When Toole was later hospitalized for an illness, Lucas and the children travelled on to Maryland where he was arrested for the theft of the Kiser’s vehicle and jailed. Frank and "Becky" were returned to their natural mother, Drucilla Carr. Henry was held in jail from July 22nd until October 6th when he was released on parole and returned to Jacksonville.


Frieda "Becky" Powell
In December 1981, after Drucilla Carr committed suicide, Frank and "Becky" were sent to a children’s shelter in Bartow, Florida. The following January, "Becky" ran away from the shelter. Shortly after her escape, police circulated a "pickup" order for "Becky" and Lucas as they believed that he was responsible for transporting her from the home in Bartow back to Jacksonville.

After leaving hospital, Ottis Toole returned home to Jacksonville where he lived with his wife until May 1982 when they left to travel to California. On the way, they picked up a hitchhiker in Texas to share the driving. The man would later smash the car, causing Toole and his wife to be hospitalized for a time. Eventually after recovering, they returned to Jacksonville.

According to police records, shortly after Lucas and Toole met, they spent their "leisure time," drinking and cruising the highways looking for "fun." Apparently, their idea of fun was to rob small convenience stores and, on the odd occasion, banks. They stole money, food and beer and took obvious delight in terrorizing the staff.

The pair became bolder and more violent with every crime. Eventually their crimes became more brutal, to the point where, if a store clerk or bank teller resisted in the slightest way, they were gunned down and left in a pool of blood. Lucas would later relate one such incident to the Georgia Bureau of Investigation.


Henry Lee Lucas
He told police that he and Ottis robbed a small convenience store in western Georgia. Lucas walked to the front counter and produced a .22 calibre handgun and held it to the temple of the female clerk. After binding the terrified woman with rope, he dragged her to the back of the store while Toole rifled the till. The woman began to scream and struggle to get loose.

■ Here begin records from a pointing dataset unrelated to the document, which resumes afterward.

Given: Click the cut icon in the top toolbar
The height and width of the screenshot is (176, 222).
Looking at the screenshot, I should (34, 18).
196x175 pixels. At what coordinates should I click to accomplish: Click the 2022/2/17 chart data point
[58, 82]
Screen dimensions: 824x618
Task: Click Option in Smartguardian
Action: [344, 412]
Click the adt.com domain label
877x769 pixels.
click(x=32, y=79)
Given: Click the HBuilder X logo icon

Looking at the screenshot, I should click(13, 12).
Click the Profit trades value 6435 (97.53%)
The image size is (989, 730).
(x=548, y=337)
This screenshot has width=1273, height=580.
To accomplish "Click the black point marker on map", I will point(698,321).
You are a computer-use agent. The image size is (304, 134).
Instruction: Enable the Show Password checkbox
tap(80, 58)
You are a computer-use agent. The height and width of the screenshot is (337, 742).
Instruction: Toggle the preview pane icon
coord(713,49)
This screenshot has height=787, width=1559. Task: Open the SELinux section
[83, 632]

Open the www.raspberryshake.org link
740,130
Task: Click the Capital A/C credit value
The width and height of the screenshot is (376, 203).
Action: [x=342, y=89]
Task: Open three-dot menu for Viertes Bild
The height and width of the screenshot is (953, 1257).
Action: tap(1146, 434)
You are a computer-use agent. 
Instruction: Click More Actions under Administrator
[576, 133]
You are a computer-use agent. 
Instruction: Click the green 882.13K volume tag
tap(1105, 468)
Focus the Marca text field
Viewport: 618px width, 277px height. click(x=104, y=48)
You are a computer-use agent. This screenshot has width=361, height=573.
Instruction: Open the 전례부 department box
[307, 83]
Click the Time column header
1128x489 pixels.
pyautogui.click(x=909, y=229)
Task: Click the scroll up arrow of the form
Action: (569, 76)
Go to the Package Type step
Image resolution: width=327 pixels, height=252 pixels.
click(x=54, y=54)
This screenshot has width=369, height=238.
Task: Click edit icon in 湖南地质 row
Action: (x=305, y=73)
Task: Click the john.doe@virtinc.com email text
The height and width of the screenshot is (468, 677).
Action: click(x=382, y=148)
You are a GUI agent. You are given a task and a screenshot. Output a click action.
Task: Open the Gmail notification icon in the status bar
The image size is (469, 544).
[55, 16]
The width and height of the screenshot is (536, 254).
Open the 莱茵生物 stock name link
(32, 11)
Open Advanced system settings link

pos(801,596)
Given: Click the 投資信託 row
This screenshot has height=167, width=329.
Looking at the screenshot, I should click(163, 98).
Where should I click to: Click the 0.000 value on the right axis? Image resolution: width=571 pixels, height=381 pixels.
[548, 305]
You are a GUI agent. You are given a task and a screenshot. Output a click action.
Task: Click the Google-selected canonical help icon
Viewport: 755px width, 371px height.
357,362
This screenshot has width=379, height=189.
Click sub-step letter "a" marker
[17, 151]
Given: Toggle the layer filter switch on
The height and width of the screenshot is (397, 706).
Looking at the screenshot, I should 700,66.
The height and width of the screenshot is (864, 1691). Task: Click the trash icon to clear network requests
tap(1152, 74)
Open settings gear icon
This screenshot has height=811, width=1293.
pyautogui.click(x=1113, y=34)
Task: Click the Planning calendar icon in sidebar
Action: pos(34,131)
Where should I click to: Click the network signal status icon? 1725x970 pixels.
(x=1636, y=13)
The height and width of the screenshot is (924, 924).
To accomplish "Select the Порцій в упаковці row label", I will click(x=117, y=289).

Lucas told her, "I you don’t keep quiet, I’m gonna have to shoot ya." Fearing for her life, the woman obeyed. As they were dividing the money, Lucas noticed that the woman was trying to loosen the ropes. Casually he walked to the back of the store and shot her through the temple. Afterwards, while Henry loaded cases of beer into their car, Toole had sex with the woman’s body. At the conclusion of the admission, Lucas told police, "Now see, that’s the difference between me and Ottis. He just kills ‘em when he feels like it. At least I warn ‘em first."